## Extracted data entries
----

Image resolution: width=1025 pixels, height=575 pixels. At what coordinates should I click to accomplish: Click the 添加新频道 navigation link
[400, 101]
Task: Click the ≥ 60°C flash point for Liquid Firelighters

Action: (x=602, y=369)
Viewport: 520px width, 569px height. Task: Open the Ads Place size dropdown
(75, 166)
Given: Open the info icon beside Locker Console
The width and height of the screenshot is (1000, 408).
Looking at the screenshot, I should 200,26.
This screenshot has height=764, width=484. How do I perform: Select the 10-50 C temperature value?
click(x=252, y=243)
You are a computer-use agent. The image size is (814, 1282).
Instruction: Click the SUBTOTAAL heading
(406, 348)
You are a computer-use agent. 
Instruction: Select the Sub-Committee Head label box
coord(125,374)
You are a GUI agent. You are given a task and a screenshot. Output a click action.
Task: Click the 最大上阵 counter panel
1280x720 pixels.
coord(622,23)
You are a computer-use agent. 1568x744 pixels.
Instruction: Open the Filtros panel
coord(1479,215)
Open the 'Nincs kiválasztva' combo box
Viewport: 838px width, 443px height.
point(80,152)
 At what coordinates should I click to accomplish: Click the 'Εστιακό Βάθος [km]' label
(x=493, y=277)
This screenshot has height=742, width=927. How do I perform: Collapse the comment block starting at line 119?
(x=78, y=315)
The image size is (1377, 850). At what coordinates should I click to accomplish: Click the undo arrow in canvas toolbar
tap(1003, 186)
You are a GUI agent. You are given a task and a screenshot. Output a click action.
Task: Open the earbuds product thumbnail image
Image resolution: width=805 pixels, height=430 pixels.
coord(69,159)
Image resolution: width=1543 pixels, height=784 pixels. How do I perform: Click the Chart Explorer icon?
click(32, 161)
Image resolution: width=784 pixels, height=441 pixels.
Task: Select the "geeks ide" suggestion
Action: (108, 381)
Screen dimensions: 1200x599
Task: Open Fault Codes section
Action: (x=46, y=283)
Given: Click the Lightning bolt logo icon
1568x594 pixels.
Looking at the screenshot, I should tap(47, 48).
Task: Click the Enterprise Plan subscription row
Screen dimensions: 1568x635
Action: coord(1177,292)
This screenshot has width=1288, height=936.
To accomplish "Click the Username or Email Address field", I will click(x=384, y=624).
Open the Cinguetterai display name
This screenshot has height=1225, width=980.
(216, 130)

----

The entries are to be retyped in full, with no alteration.

Image resolution: width=1025 pixels, height=575 pixels. At what coordinates should I click to accomplish: Click the 添加新频道 navigation link
[400, 101]
Task: Click the ≥ 60°C flash point for Liquid Firelighters

Action: (x=602, y=369)
Viewport: 520px width, 569px height. Task: Open the Ads Place size dropdown
(75, 166)
Given: Open the info icon beside Locker Console
The width and height of the screenshot is (1000, 408).
Looking at the screenshot, I should 200,26.
This screenshot has height=764, width=484. How do I perform: Select the 10-50 C temperature value?
click(x=252, y=243)
You are a computer-use agent. The image size is (814, 1282).
Instruction: Click the SUBTOTAAL heading
(406, 348)
You are a computer-use agent. 
Instruction: Select the Sub-Committee Head label box
coord(125,374)
You are a GUI agent. You are given a task and a screenshot. Output a click action.
Task: Click the 最大上阵 counter panel
1280x720 pixels.
coord(622,23)
You are a computer-use agent. 1568x744 pixels.
Instruction: Open the Filtros panel
coord(1479,215)
Open the 'Nincs kiválasztva' combo box
Viewport: 838px width, 443px height.
point(80,152)
 At what coordinates should I click to accomplish: Click the 'Εστιακό Βάθος [km]' label
(x=493, y=277)
This screenshot has height=742, width=927. How do I perform: Collapse the comment block starting at line 119?
(x=78, y=315)
The image size is (1377, 850). At what coordinates should I click to accomplish: Click the undo arrow in canvas toolbar
tap(1003, 186)
You are a GUI agent. You are given a task and a screenshot. Output a click action.
Task: Open the earbuds product thumbnail image
Image resolution: width=805 pixels, height=430 pixels.
coord(69,159)
Image resolution: width=1543 pixels, height=784 pixels. How do I perform: Click the Chart Explorer icon?
click(32, 161)
Image resolution: width=784 pixels, height=441 pixels.
Task: Select the "geeks ide" suggestion
Action: (108, 381)
Screen dimensions: 1200x599
Task: Open Fault Codes section
Action: (x=46, y=283)
Given: Click the Lightning bolt logo icon
1568x594 pixels.
Looking at the screenshot, I should tap(47, 48).
Task: Click the Enterprise Plan subscription row
Screen dimensions: 1568x635
Action: coord(1177,292)
This screenshot has width=1288, height=936.
To accomplish "Click the Username or Email Address field", I will click(x=384, y=624).
Open the Cinguetterai display name
This screenshot has height=1225, width=980.
(216, 130)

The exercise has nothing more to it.